**Problem to work on**
Say how many lines of these entries include the word "agent", and answer with the number alone.

**Source information**
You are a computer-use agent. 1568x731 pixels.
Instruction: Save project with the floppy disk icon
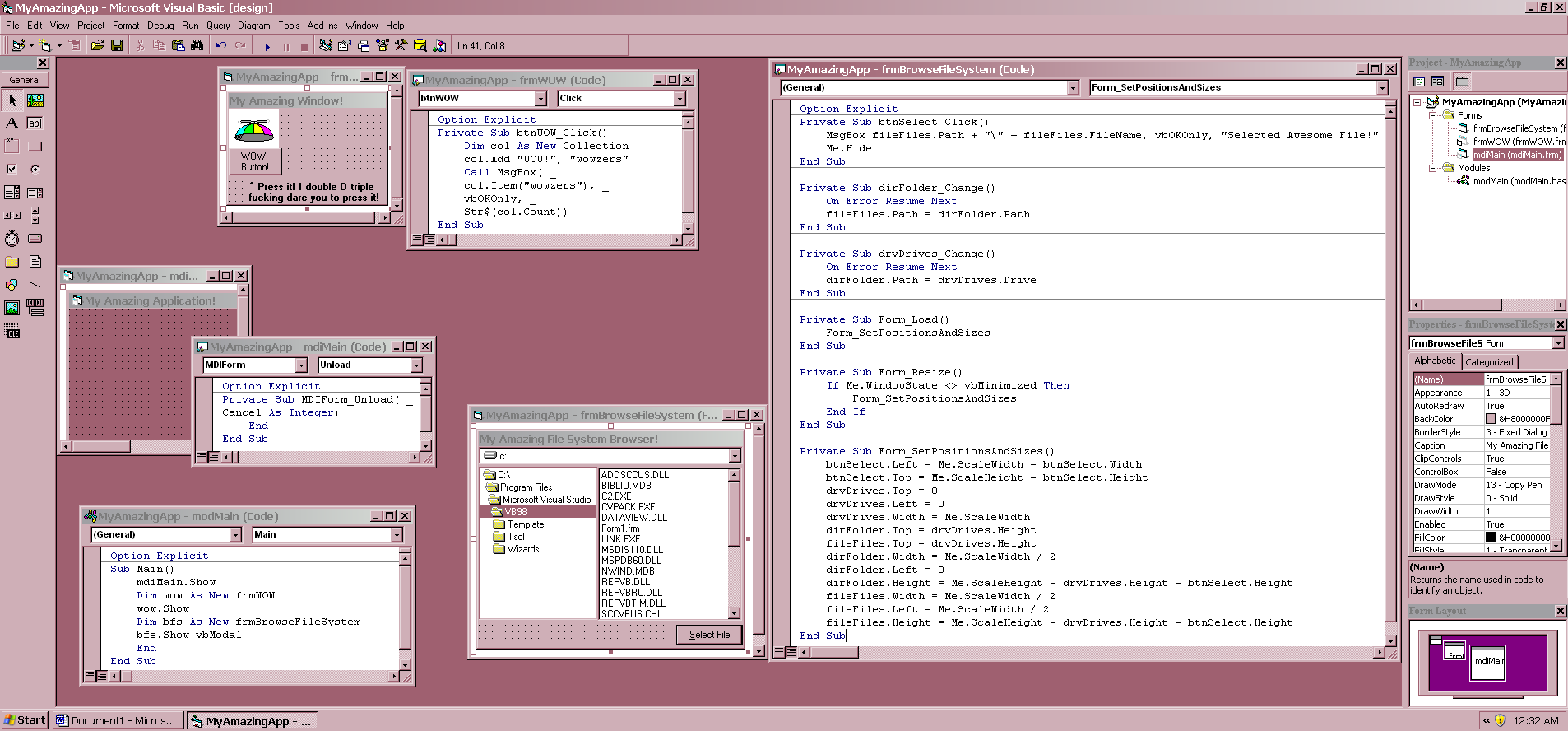[x=117, y=46]
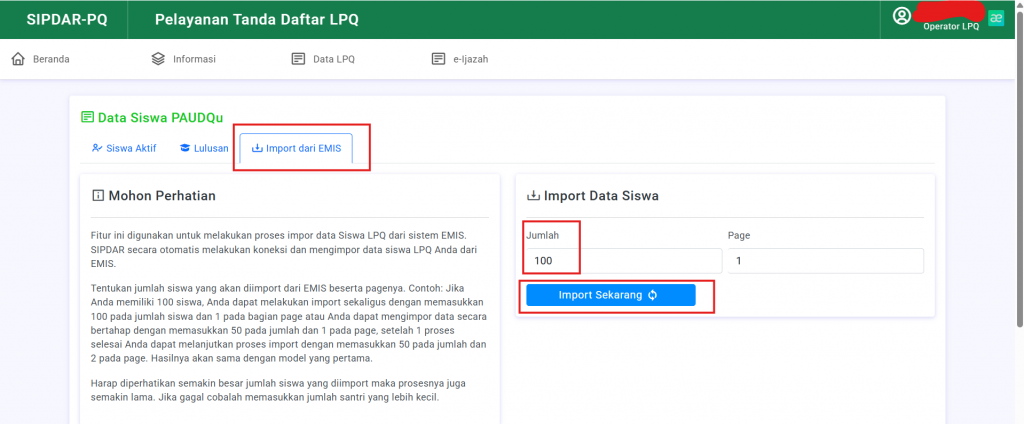This screenshot has width=1024, height=424.
Task: Click the e-Ijazah document icon
Action: 438,59
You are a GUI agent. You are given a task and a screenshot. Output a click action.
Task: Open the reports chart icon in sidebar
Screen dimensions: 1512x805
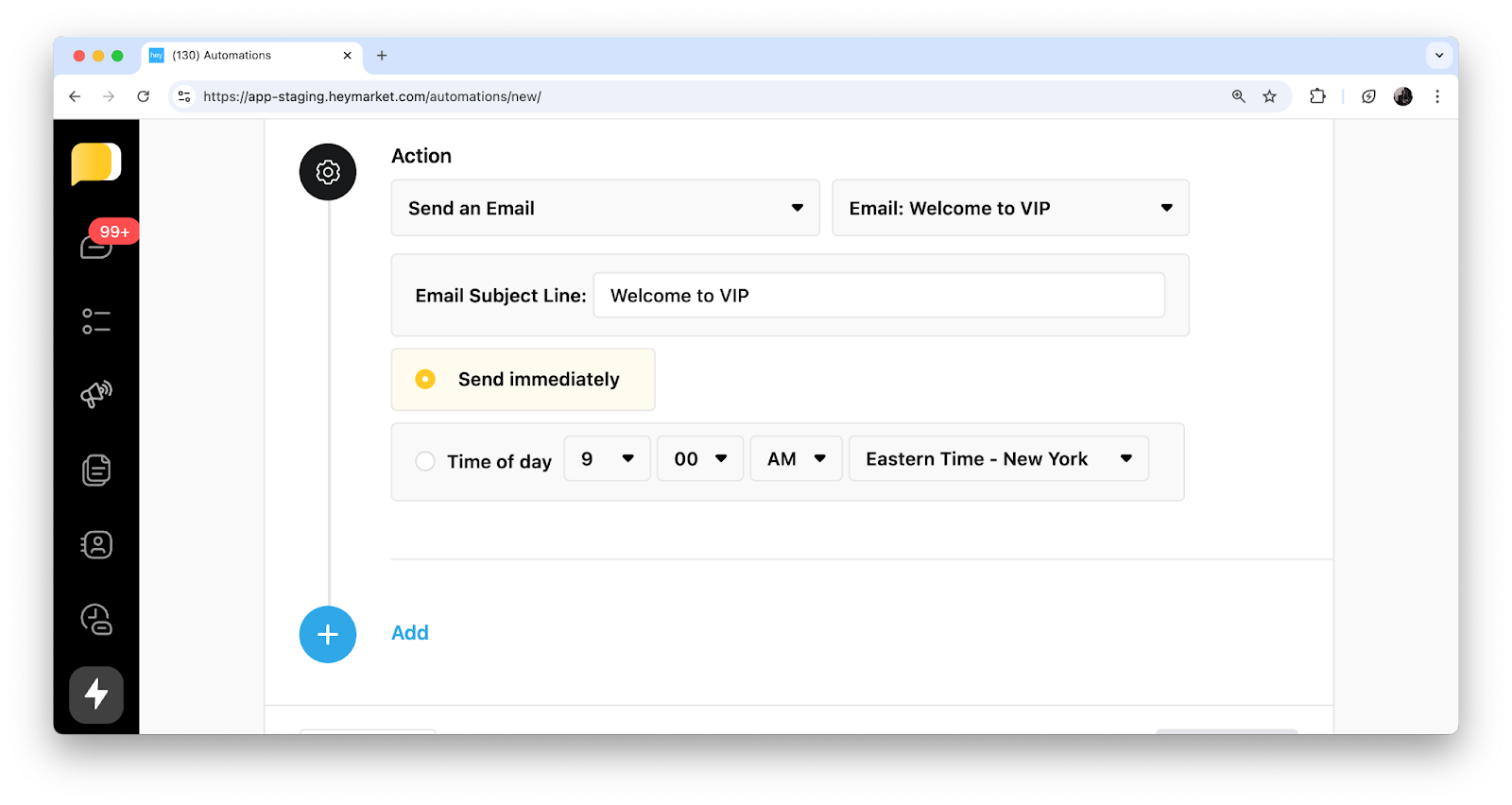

**The completed task**
2